How to select and store lemons

  • Lemons lose their vivid color and flavor as they age, so look for brightly colored, glossy-skinned fruit. Choose firm fruit that feels heavy — a sign they’re full of juice.
  • Avoid lemons that are very hard (unripe), and pass by those with soft spots, greenish skin or signs of shriveling.
  • Store your lemons in a plastic bag in the refrigerator for up to 2 weeks.
     

Tips for using lemons

  • Always wash your lemons thoroughly before using, even if you’re not using the peel.
  • Much of a lemon's flavor comes from the aromatic oil in its skin, which is why so many recipes call for grating (or zesting) the rind. When zesting a lemon, or any other citrus fruit, remove only the colored part of the peel with a citrus zester or vegetable parer; the white membrane (pith) that lies just beneath the peel is very bitter. Alternately, you can remove the peel by grating with the fine side of a grater.

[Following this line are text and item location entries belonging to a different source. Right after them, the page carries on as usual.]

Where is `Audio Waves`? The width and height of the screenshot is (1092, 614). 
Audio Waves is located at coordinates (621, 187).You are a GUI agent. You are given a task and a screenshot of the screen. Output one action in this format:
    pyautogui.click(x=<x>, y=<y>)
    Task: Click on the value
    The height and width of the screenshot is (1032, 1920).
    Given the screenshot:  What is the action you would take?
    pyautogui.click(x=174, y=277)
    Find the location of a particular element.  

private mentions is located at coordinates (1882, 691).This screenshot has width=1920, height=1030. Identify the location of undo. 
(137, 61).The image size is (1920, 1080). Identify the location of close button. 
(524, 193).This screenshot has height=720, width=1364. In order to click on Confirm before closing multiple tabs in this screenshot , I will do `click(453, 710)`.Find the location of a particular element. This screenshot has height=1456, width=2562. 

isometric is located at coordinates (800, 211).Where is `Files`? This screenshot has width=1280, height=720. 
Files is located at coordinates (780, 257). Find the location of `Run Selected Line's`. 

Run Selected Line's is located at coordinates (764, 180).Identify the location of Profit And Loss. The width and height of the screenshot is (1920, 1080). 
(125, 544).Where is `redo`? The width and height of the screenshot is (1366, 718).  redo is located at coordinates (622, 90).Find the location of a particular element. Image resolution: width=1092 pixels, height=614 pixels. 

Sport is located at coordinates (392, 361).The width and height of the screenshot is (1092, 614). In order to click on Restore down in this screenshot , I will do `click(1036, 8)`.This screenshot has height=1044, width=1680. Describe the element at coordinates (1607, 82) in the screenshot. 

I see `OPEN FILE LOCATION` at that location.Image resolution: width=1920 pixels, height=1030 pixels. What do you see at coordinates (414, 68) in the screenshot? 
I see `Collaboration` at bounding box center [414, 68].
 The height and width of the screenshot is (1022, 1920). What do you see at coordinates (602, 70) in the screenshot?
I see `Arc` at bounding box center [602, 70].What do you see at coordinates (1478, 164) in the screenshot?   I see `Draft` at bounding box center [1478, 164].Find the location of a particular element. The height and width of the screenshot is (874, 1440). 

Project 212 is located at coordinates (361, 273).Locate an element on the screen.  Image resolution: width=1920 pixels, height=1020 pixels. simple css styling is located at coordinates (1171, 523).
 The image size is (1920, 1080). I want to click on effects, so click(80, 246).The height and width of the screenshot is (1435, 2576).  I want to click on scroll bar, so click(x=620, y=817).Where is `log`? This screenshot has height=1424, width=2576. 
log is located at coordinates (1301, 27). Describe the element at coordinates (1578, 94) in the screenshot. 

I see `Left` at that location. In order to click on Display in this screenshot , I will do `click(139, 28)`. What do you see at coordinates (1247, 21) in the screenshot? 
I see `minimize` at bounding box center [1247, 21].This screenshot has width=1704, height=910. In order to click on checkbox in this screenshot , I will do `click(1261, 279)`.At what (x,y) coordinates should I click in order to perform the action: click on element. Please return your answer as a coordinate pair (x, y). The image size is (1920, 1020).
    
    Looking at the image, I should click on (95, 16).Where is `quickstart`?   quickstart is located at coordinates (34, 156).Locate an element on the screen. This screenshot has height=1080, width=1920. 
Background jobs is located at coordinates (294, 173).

It’s easier to zest or grate lemons before juicing them.
  • To get the most juice from your lemon, roll a room-temperature fruit on a counter, pressing firmly with your palm until it feels softened. This will loosen the juice from the flesh and give a greater yield. Cut the fruit in half crosswise, then squeeze, using your fingers to hold back the seeds.
  • If you aren't using the zest, you can save the lemon shells by freezing them in plastic bags. When you need zest at a later date, simply grate the frozen shells.